Comment fonctionne un accélérateur de particules?


​En utilisant le champ électrique et le champ magnétique, les particules dans un accélérateur sont tour à tour produites, accélérées, focalisées et guidées vers les endroits requis.

Publié le 30 juin 2022

Les "missions" d'un accélérateur
de particules

Accélérer c'est augmenter la vitesse. Dans un accélérateur de particules, un faisceau de particules électriquement chargées, par exemple des électrons (charge électrique négative) ou bien des ions (charge électrique positive ou négative), à une énergie donnée, est accéléré. L’énergie correspond ici à une énergie cinétique, c’est-à-dire l’énergie liée à la vitesse. L'unité utilisée est l'électronvolt (eV), qui est l'énergie donnée à un électron accéléré à partir de sa position de repos par une tension de 1Volt.

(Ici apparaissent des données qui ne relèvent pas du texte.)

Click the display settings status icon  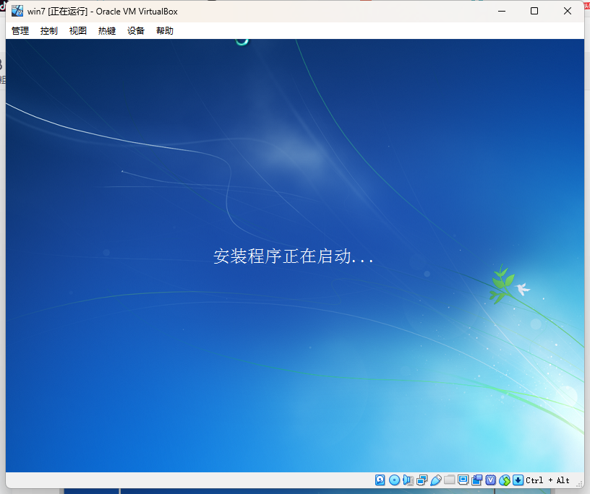(463, 480)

Dans un accélérateur de particules, accélérer ne suffit pas. Il faut aussi que le nombre de particules à l’endroit d’utilisation soit suffisant et que la taille et la divergence du faisceau ne soient pas trop grandes. Ce qui n'est pas une tâche aisée étant donné que les charges électriques de même signe se repoussent entre elles, et se perdent sur les parois, pouvant activer ou détériorer les équipements utilisés pour transporter le faisceau.

Dans un accélérateur on ne fait donc pas qu'accélérer. On doit aussi produire les particules, les guider vers les endroits voulus et les focaliser convenablement (c’est-à-dire optimiser la taille et la divergence du faisceau) et les accélérer.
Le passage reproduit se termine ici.